INSTRUCTIONS:
[1] List every food that the passage on hunger after meals names as rich in fiber.
[2] According to the passage on hunger after meals, do stretch receptors respond to the volume of a meal or to its nutritional composition?
[3] Continue the passage on hunger after meals from its final sentence.

SELECTED PASSAGE:
# # # #
Eating is our body’s natural response to hunger but when an irregularity/abnormality occurs with our eating pattern, it is necessary to check for causative factors.
Factors relating to hunger after completing a meal range from diet to lifestyle and hormones.
Diet related causes:
- The composition of your meal
Meals that do not contain an adequate amount of protein and fiber are less likely to fill you up. Proteins and fibers stimulate the release of fullness/appetite-suppressing hormones like GLP-1 (glucagon-like peptide-1) and PYY (peptide YY). Fiber takes a long time to digest and slows down the stomach’s emptying rate. Protein-rich foods include turkey, chicken breast and lean beef while foods rich in fiber include fruits, vegetables, nuts and grains.
- The stretch receptor effect
The stretch receptor finds out how much expansion is done during and after a meal and sends direct signals to the brain to induce the feeling of being full, causing a reduction in appetite. They work with the volume of the meal consumed and not its nutritional composition. However, this feeling of fullness does not last long. Eating foods high in volume and low in calories are more effective. Foods like air-popped popcorn, fresh vegetables, shrimp, turkey, fruits etc. In addition, drinking water before a meal is also used to achieve fullness.
# # # #
RECORDS PROVIDED:

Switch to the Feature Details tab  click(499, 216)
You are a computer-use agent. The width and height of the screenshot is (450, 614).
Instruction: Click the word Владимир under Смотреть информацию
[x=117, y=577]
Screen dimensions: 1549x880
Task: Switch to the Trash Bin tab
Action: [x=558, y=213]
# # # #
ANSWER LIST:
[1] Fruits, vegetables, nuts and grains.

[2] They respond to the volume of the meal consumed, not its nutritional composition.

[3]
- Resistance to leptin
Leptin, an hormone produced by fat cells, is the main hormone that signals feelings of fullness to the human brain. As a result of its production by fat cells, its blood levels increase in people with more fat mass. In some obese individuals, the leptin doesn’t function as it should in the brain, a condition called ‘leptin resistance’. In this condition, although a lot of leptin is present in the blood, the brain does not recognize it enough to send a signal of fullness and so the individual keeps on eating.
Lifestyle related causes:
- Distraction during a meal
Studies have shown that persons who are distracted while they are eating feel less full and have a tendency to want to eat throughout the rest of the day.
- Eating too fast
Slow chewing and awareness are linked to fullness; so the faster you eat, the less full you become eventually.
- Engaging in continuous exercise
Individuals who perform a lot of exercise usually have bigger appetites and faster metabolisms than others and so they tend to get hungry fast.
Other causes like not eating enough, stress, lack of sleep and high blood sugar can also be involved.